Copy the records that follow exactly, leaving nothing out.

[Collected data]
####
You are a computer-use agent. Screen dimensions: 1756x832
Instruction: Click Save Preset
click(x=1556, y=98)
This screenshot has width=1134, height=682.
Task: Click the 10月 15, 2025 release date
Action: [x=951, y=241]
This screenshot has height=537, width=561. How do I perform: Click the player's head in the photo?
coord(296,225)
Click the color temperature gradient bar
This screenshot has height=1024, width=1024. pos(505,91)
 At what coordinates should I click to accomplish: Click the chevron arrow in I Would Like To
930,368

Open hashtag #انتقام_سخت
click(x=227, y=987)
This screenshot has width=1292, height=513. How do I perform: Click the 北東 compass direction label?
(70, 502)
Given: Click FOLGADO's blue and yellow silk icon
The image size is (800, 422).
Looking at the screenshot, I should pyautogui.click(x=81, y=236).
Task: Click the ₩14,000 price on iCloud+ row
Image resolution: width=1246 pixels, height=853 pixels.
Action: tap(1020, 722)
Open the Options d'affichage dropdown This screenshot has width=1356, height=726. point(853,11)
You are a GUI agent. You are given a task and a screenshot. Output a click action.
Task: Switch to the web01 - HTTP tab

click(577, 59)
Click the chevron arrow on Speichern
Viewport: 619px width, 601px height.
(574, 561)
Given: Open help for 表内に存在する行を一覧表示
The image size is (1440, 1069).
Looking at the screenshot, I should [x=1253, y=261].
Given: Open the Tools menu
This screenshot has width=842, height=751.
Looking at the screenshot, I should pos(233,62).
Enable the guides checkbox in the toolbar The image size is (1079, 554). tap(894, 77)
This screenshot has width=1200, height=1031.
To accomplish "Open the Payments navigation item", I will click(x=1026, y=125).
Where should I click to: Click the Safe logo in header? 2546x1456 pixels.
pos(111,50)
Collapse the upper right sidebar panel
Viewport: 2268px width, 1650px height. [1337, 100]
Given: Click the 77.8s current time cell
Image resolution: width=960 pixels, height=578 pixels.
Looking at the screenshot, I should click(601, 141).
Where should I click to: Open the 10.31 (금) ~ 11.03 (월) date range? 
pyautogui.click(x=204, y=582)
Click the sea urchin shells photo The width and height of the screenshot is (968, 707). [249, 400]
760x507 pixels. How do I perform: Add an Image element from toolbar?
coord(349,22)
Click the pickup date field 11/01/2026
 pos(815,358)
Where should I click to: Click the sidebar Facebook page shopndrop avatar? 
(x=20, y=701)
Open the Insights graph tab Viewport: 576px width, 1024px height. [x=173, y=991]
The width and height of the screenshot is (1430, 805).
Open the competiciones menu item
####
Answer for the task:
You are a computer-use agent. Screen dimensions: 1756x832
Instruction: Click Save Preset
click(x=1556, y=98)
This screenshot has width=1134, height=682.
Task: Click the 10月 15, 2025 release date
Action: [x=951, y=241]
This screenshot has height=537, width=561. How do I perform: Click the player's head in the photo?
coord(296,225)
Click the color temperature gradient bar
This screenshot has height=1024, width=1024. pos(505,91)
 At what coordinates should I click to accomplish: Click the chevron arrow in I Would Like To
930,368

Open hashtag #انتقام_سخت
click(x=227, y=987)
This screenshot has width=1292, height=513. How do I perform: Click the 北東 compass direction label?
(70, 502)
Given: Click FOLGADO's blue and yellow silk icon
The image size is (800, 422).
Looking at the screenshot, I should pyautogui.click(x=81, y=236).
Task: Click the ₩14,000 price on iCloud+ row
Image resolution: width=1246 pixels, height=853 pixels.
Action: tap(1020, 722)
Open the Options d'affichage dropdown This screenshot has width=1356, height=726. point(853,11)
You are a GUI agent. You are given a task and a screenshot. Output a click action.
Task: Switch to the web01 - HTTP tab

click(577, 59)
Click the chevron arrow on Speichern
Viewport: 619px width, 601px height.
(574, 561)
Given: Open help for 表内に存在する行を一覧表示
The image size is (1440, 1069).
Looking at the screenshot, I should [x=1253, y=261].
Given: Open the Tools menu
This screenshot has width=842, height=751.
Looking at the screenshot, I should pos(233,62).
Enable the guides checkbox in the toolbar The image size is (1079, 554). tap(894, 77)
This screenshot has width=1200, height=1031.
To accomplish "Open the Payments navigation item", I will click(x=1026, y=125).
Where should I click to: Click the Safe logo in header? 2546x1456 pixels.
pos(111,50)
Collapse the upper right sidebar panel
Viewport: 2268px width, 1650px height. [1337, 100]
Given: Click the 77.8s current time cell
Image resolution: width=960 pixels, height=578 pixels.
Looking at the screenshot, I should click(601, 141).
Where should I click to: Open the 10.31 (금) ~ 11.03 (월) date range? 
pyautogui.click(x=204, y=582)
Click the sea urchin shells photo The width and height of the screenshot is (968, 707). [249, 400]
760x507 pixels. How do I perform: Add an Image element from toolbar?
coord(349,22)
Click the pickup date field 11/01/2026
 pos(815,358)
Where should I click to: Click the sidebar Facebook page shopndrop avatar? 
(x=20, y=701)
Open the Insights graph tab Viewport: 576px width, 1024px height. [x=173, y=991]
The width and height of the screenshot is (1430, 805).
Open the competiciones menu item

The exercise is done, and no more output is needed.